ANSWERS: 6
  • It depends primarily on two factors. How complicated the program is and how much demand there is for the program. The more complicated the program is, the more man hours have to go into writing and trouble shooting it. This means that it is more expensive to publish. The greater the demand for the program is, the more copies of it you can sell. The more copies of it you can sell, the further you can spread out the cost of developing the program. So, let's look at some examples. Adobe Photoshop is a high-end graphics program. As such it is very complicated and, therefore, it is very expensive to produce. Photoshop is a much more sophisticated than your run-of-the-mill amateur photographer is going to want or need. So, the only people who are really going to want it are the graphics professionals. As such, Adobe is not going to sell that many copies of the program. So, the cost of development is going to have to be recouped from those copies that do sell. Thus Photoshop is a very expensive program. On the other hand, there is something like Blizzard Entertainment's Warcraft. This is a fairly sophisticated game. As such it too will be expensive to produce. However, being a game, it is going to have a much broader market than Photoshop does. Therefore, it will sell more copies than Photoshop and the cost of production will be more spread out. So, Blizzard doesn't have to charge as much for each copy in order to make a profit. My final example is a program called GraphicConverter. This is another graphics program, but it is no where near as sophisticated as Photoshop. Therefore it is not as expensive to develop. Additionally, being simpler, it will appeal to more consumers than Photoshop. Therefore, it too can sell for much less than Photoshop. So, what we have here is basically a balance between cost of production and demand. Cost of production drives the price up while the demand for the product drives the price down. (It should be noted that this assumes that the software company produces just enough copies of the software to cover the demand. If they don't produce enough copies that scarcity of copies will drive the price up. If the produce too many, then the over supply will drive the price down.)
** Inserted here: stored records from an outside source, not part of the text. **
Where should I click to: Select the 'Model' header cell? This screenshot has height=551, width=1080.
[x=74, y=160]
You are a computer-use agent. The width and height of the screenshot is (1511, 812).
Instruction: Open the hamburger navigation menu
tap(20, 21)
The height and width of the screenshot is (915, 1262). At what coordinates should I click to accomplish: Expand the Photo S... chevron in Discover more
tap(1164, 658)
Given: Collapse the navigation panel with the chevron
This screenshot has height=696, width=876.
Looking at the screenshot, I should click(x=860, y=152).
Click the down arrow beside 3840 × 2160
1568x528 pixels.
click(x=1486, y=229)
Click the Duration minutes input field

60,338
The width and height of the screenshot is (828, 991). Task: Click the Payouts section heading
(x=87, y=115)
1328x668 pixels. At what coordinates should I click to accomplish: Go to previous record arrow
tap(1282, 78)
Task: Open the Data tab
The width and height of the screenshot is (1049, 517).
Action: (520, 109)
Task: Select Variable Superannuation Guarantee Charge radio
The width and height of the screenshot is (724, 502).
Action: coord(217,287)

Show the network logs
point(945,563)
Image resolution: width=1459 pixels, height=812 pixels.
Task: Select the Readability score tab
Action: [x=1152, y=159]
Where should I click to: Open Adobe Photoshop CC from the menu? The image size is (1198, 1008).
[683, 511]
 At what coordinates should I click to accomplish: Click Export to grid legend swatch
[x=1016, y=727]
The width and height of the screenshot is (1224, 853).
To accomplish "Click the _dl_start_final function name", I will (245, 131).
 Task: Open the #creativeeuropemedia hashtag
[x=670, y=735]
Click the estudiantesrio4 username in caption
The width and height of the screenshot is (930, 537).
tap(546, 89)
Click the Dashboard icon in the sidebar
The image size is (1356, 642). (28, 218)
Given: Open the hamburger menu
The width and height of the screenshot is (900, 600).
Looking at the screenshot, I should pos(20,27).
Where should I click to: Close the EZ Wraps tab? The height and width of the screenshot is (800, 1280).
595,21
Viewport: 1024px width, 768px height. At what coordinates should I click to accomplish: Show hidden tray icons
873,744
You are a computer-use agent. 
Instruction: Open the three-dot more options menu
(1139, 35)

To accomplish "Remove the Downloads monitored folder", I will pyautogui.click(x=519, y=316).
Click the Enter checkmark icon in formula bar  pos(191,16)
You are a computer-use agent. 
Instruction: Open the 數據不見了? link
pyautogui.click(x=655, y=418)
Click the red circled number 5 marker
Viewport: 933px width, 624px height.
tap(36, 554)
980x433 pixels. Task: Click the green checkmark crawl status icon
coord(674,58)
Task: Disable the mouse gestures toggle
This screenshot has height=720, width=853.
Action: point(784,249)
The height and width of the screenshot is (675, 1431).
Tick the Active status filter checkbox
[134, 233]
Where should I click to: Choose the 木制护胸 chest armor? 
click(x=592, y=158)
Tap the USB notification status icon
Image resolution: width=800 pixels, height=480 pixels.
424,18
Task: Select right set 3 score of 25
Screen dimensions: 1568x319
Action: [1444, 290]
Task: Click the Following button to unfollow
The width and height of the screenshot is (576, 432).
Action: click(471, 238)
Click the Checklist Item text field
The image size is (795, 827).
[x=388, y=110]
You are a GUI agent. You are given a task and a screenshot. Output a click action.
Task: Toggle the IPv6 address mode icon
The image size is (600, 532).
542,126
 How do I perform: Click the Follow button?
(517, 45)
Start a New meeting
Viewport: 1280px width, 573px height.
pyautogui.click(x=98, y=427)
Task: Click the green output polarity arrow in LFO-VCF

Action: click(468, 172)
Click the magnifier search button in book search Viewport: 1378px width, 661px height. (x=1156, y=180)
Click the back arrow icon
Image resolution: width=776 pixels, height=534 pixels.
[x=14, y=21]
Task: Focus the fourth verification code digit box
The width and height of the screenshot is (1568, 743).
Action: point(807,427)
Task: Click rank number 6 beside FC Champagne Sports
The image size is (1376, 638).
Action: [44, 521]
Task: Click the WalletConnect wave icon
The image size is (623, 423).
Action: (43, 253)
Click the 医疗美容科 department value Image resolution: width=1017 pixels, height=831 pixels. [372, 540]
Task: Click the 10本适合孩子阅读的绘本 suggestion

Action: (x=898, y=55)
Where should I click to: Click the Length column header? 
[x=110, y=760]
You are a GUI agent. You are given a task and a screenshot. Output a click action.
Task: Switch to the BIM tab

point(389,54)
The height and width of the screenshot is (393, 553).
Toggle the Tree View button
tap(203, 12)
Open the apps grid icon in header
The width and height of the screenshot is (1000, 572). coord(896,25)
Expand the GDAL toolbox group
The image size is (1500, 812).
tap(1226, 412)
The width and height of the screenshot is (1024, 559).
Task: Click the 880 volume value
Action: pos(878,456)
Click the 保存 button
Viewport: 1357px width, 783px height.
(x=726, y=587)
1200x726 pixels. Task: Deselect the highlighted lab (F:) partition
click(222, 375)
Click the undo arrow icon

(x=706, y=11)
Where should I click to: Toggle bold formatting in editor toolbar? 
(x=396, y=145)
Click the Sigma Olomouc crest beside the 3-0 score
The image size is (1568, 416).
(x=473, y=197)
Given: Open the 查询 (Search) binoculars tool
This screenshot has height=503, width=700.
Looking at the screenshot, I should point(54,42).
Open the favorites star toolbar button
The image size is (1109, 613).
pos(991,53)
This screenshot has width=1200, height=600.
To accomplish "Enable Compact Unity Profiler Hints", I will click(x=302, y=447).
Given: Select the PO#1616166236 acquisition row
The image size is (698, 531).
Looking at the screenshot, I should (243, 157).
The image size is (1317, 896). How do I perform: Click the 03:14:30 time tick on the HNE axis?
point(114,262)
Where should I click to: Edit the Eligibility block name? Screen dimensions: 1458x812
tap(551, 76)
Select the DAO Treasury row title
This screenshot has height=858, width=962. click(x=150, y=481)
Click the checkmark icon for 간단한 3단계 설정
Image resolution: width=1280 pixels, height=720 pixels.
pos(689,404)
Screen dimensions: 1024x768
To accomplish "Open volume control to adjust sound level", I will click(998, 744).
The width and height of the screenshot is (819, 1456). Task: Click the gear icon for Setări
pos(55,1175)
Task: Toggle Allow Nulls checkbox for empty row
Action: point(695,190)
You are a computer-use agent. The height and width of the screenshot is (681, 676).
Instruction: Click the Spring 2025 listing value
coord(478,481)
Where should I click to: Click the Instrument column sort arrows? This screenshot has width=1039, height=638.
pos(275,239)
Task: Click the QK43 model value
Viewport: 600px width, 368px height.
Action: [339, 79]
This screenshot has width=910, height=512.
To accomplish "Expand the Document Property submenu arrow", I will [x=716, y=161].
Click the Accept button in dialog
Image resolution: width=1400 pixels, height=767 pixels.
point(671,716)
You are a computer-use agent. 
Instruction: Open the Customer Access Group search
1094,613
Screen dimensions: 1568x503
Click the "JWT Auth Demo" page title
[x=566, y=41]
  • The phenomenon that throws a wrench into this whole discussion is Freeware and GPL. While there is much in the arena of freeware that amounts to basic utilities that fill a niche that the big software corporations missed, there are some amazingly sophisticated programs out there available for free. Zone Alarm, a free firewall comes to mind, as does AVG, an anti-virus product. In both cases, they are free because there are more feature-rich versions of the same product targeted to corporations (who can afford it) which cost money. The free versions are subsidized by the sales of the not-free versions. Then there's GPL. http://en.wikipedia.org/wiki/Gpl Ever heard of Linux? Free! Open Office - free. Gimp? Almost as sophisticated as Photoshop, but free (and included in most Linux distributions). So I'm answering this question in the context of people who make software to make money versus people who make software for other reasons. Expensive software can be the result of a combination of market forces, resources needed to develop the software, how much support you will get for the product after you buy it and greed. Inexpensive software can be the result of the same factors, but to the opposite extreme. The there's the GPL offerings. Because in some peoples' minds - software should be free.
  • LETS PUT IT THIS WAY! the cheapo software is for the CHEAPO people and the expencive software is for the rich people! SIMPLE // PROBLEM SOLVED!!! =D
  • GRRRh!! THE FKN PEDO GOT THE TOP ANSWER! >=)
  • The backup services and the cost of Research and Development.